CurveExpert Professional 2.7.3 documentation
An interpolation, by definition, passes through every data point, and as such, the correlation coefficient will always be 1, and the standard error will always be zero. CurveExpert Professional supports polynomial splines and tension splines. All splines are defined in a piecewise fashion between data points.
Note
The dataset must be sorted (based on the independent variable) in order for any spline interpolation to work. Select Data->Sort from the main menu in order to sort your dataset if necessary. If CurveExpert Professional detects that your dataset is not sorted, it will not allow spline interpolations to be selected.
Note
Currently, CurveExpert Professional supports interpolation for datasets with one independent variable only. For multivariate datasets, all interpolations will be disabled.
To calculate a linear spline, select Calculate->Linear Spline from the main menu. The linear spline is simply a polynomial spline of order 1. It appears as a “dot-to-dot” connecting each point with a straight line segment. Linear splines only guarantee continuity of the spline at the data points.
To calculate a cubic spline, select Calculate->Cubic Spline from the main menu. The cubic spline is simply a polynomial spline of order 3; cubic splines are the most common form of spline. Cubic splines guarantee continuity in the spline, and continuity in the first and second derivatives of the spline at the data points. At the endpoints, the second derivative is set to zero, which is termed a “natural” spline at the endpoints, as the curvature goes to zero.
To calculate a generic polynomial spline, select Calculate->Polynomial Spline from the main menu. A prompt will appear to ask for the degree of the polynomial spline; by way of example, a degree of 1 would be a linear spline, and a degree of 3 would be a cubic spline.

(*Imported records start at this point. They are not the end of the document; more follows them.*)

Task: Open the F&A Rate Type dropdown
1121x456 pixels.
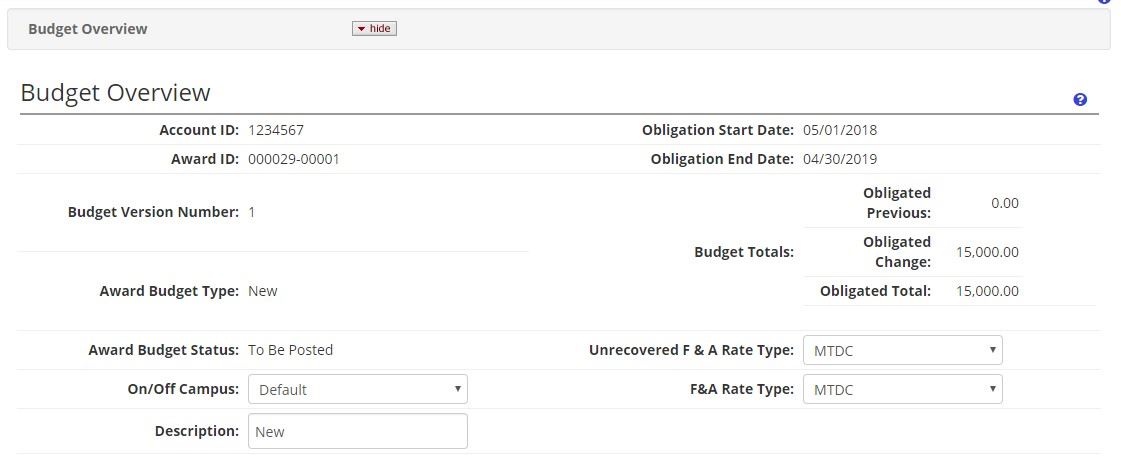Action: (x=902, y=389)
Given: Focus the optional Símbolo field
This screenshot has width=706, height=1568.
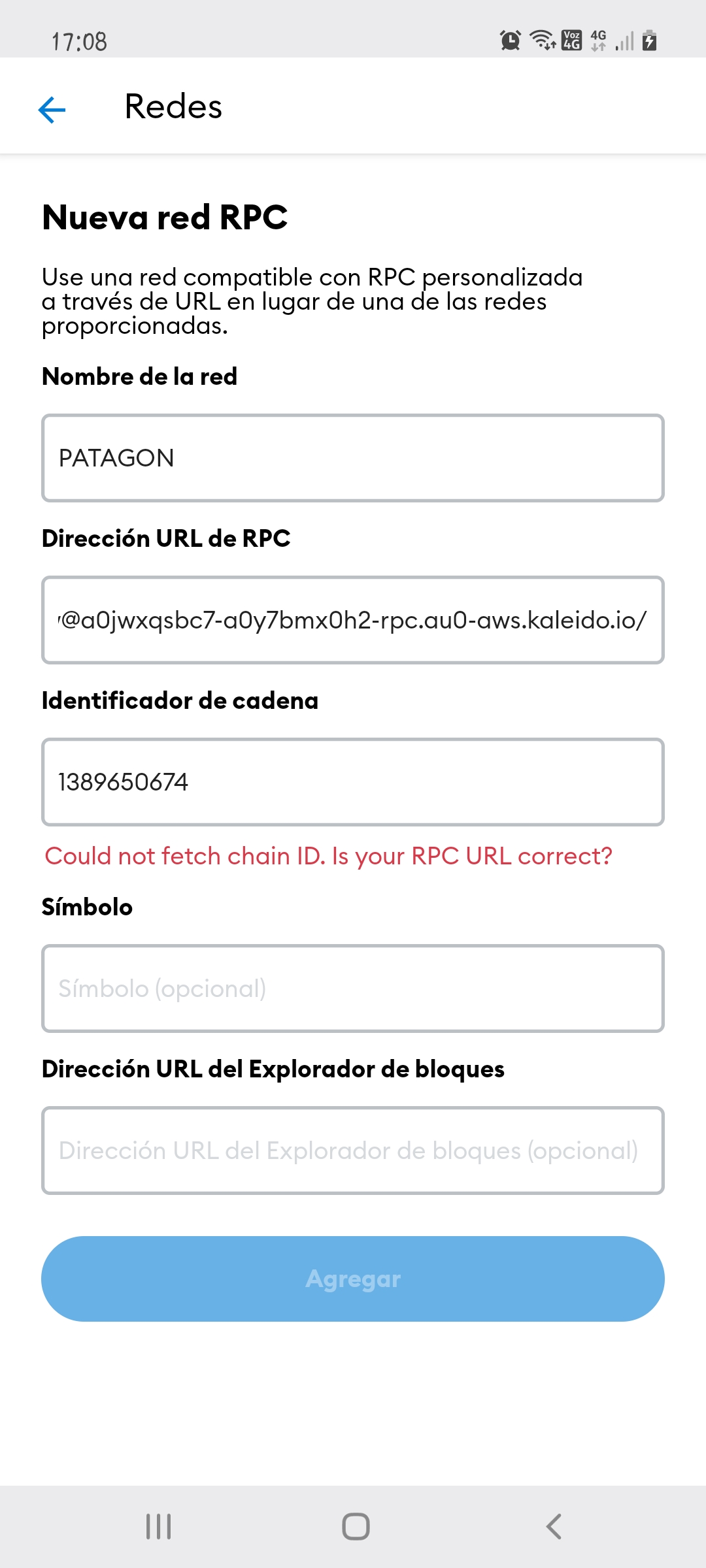Looking at the screenshot, I should (x=353, y=988).
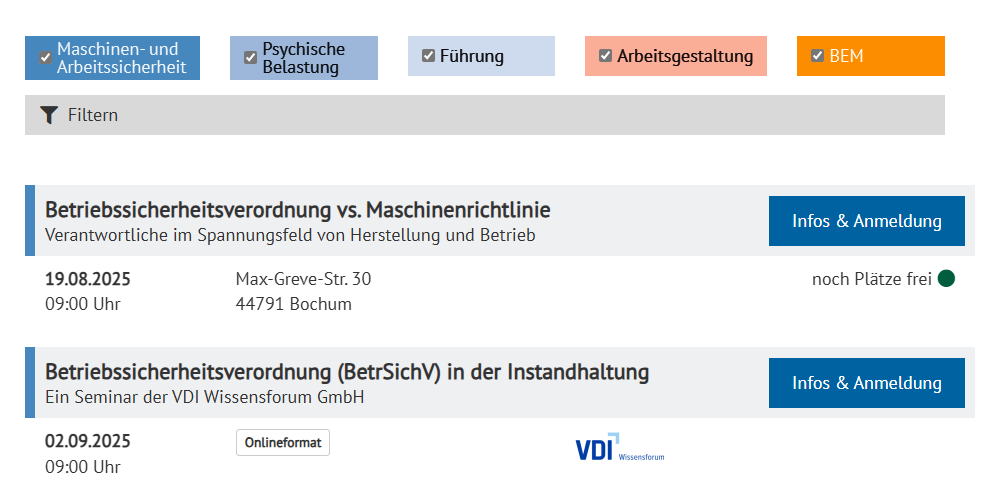Viewport: 991px width, 486px height.
Task: Click the VDI Wissensforum logo
Action: pos(620,447)
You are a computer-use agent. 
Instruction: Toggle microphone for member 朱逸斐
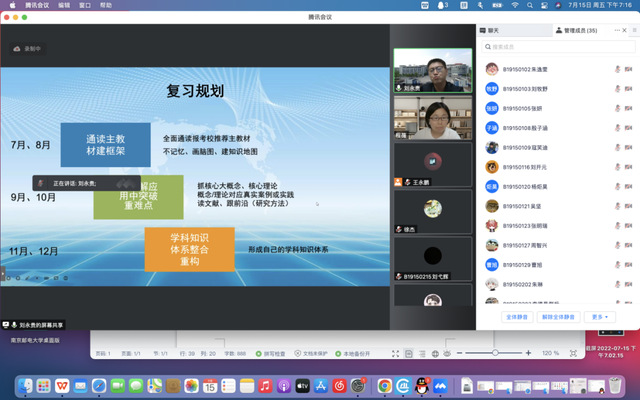(617, 70)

To calculate a tension spline, select Calculate->Tension Spline from the main menu. A prompt will appear to ask for the amount of tension desired. Tension splines are based on hyperbolic functions, and simulate a cord being stretched with a defined tension (amount of force) between the data points. An extremely high tension approaches a linear spline, and low tensions will appear correspondingly “loose” around the data points, resembling a cubic spline.